- Instructions for the task: Exactly the lines from the one containing "[Menu Trigger] (309, 103)" through the end of the listing must make up the answer, with no pictures included.

- Dataset:
____
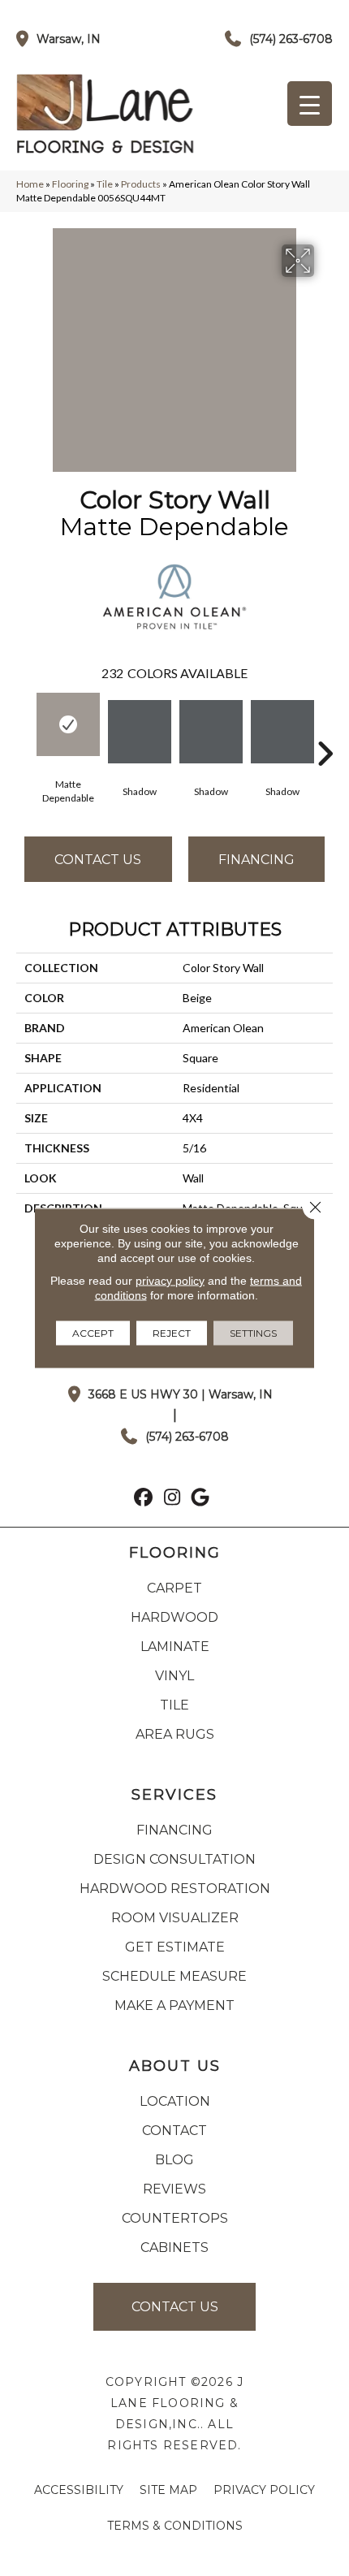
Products (141, 184)
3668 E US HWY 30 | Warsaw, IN (180, 1394)
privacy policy (170, 1280)
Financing (256, 859)
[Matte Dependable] (68, 724)
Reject (172, 1333)
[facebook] (144, 1499)
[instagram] (172, 1499)
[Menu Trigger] (309, 103)
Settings (253, 1333)
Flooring (70, 184)
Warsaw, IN (69, 39)
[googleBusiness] (201, 1499)
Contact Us (97, 859)
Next (324, 729)
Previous (24, 729)
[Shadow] (139, 731)
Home (30, 184)
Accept (93, 1333)
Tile (105, 184)
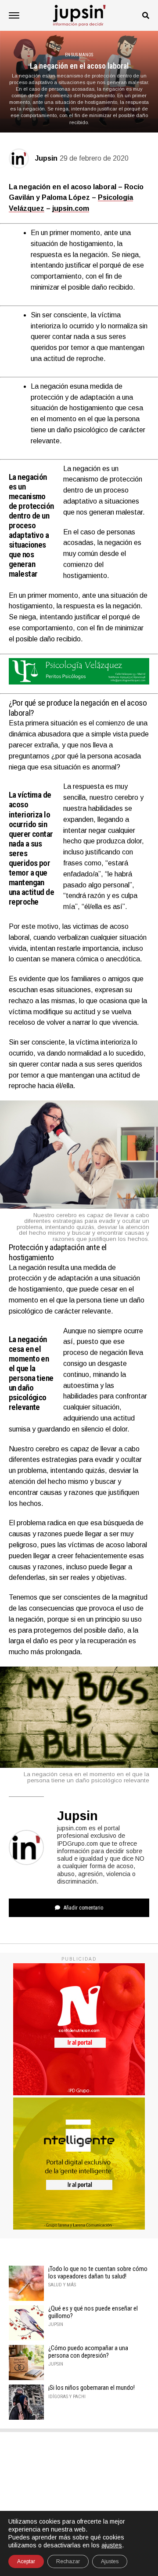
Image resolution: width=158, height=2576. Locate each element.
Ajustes (109, 2561)
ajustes (111, 2545)
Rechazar (68, 2561)
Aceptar (26, 2561)
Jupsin (46, 158)
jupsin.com (70, 208)
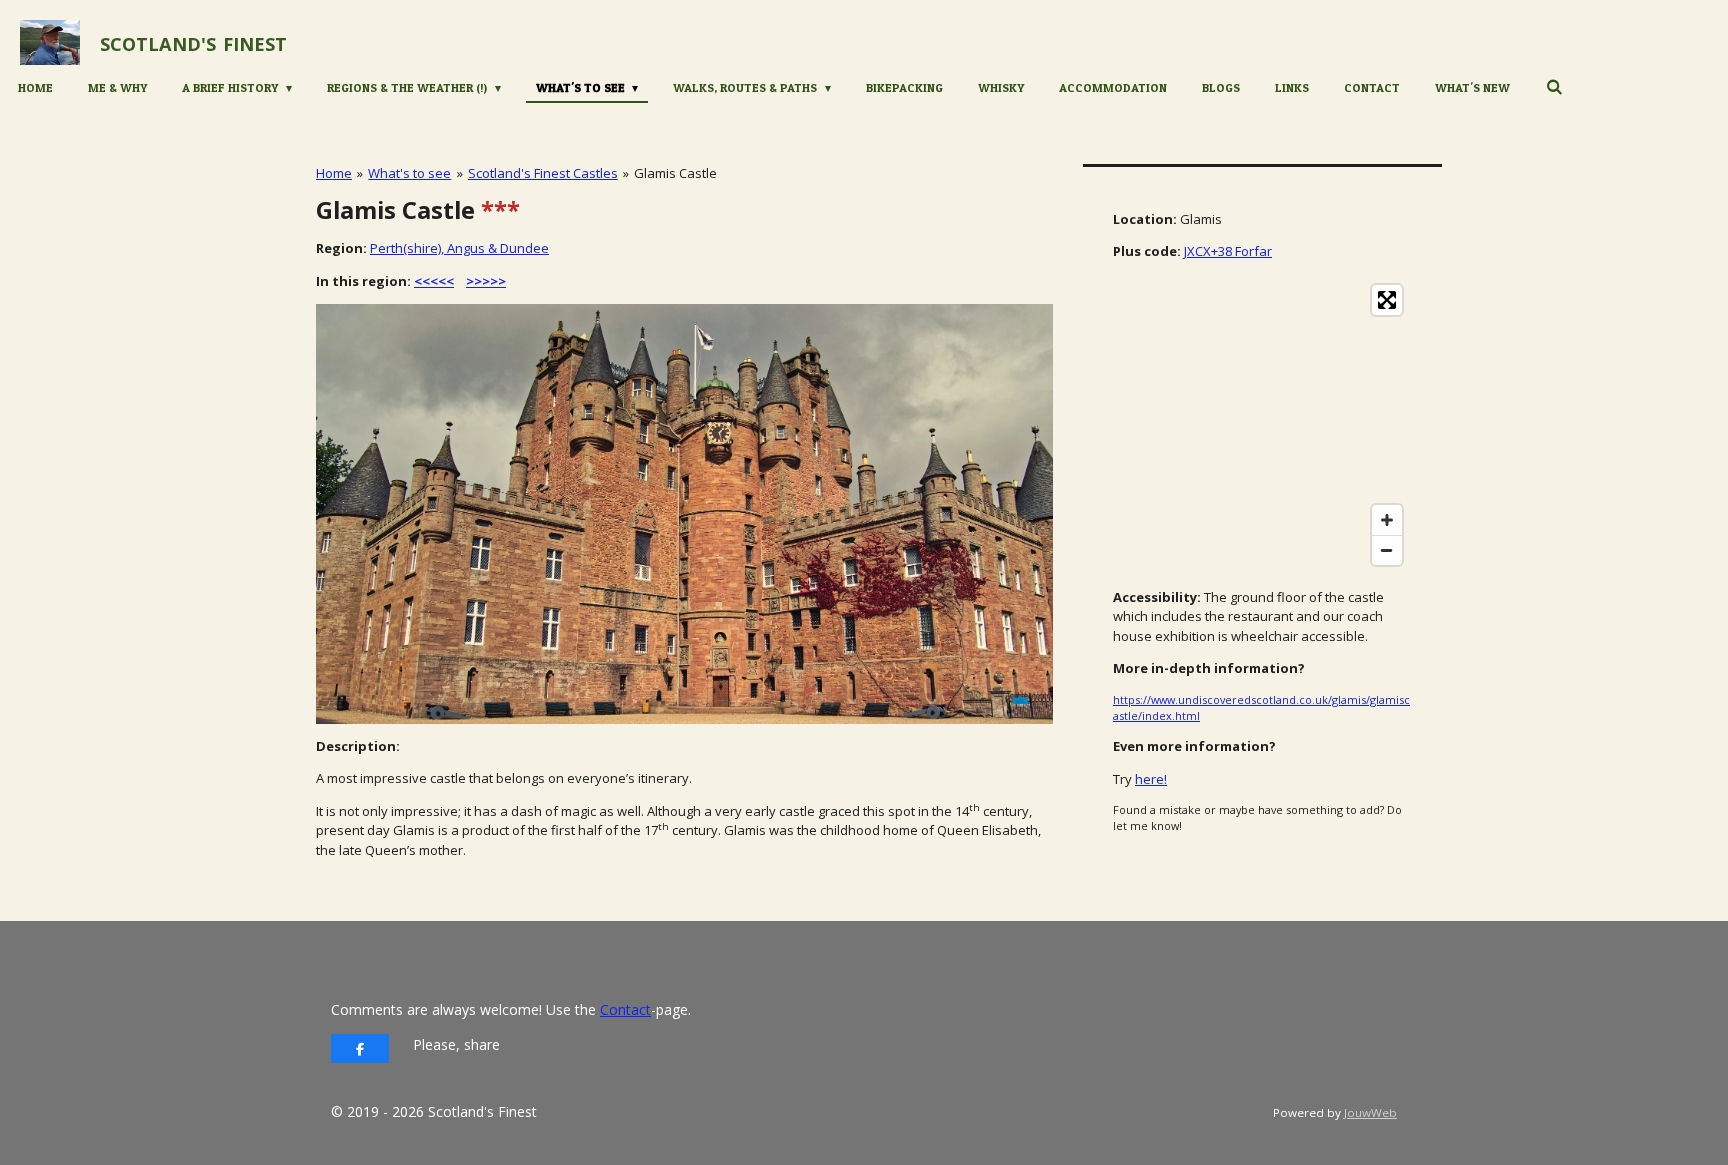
____
- Worked solution:
[Menu Trigger] (309, 103)
Settings (253, 1333)
Flooring (70, 184)
Warsaw, IN (69, 39)
[googleBusiness] (201, 1499)
Contact Us (97, 859)
Next (324, 729)
Previous (24, 729)
[Shadow] (139, 731)
Home (30, 184)
Accept (93, 1333)
Tile (105, 184)
Image resolution: width=158, height=2576. Locate each element.
Ajustes (109, 2561)
ajustes (111, 2545)
Rechazar (68, 2561)
Aceptar (26, 2561)
Jupsin (46, 158)
jupsin.com (70, 208)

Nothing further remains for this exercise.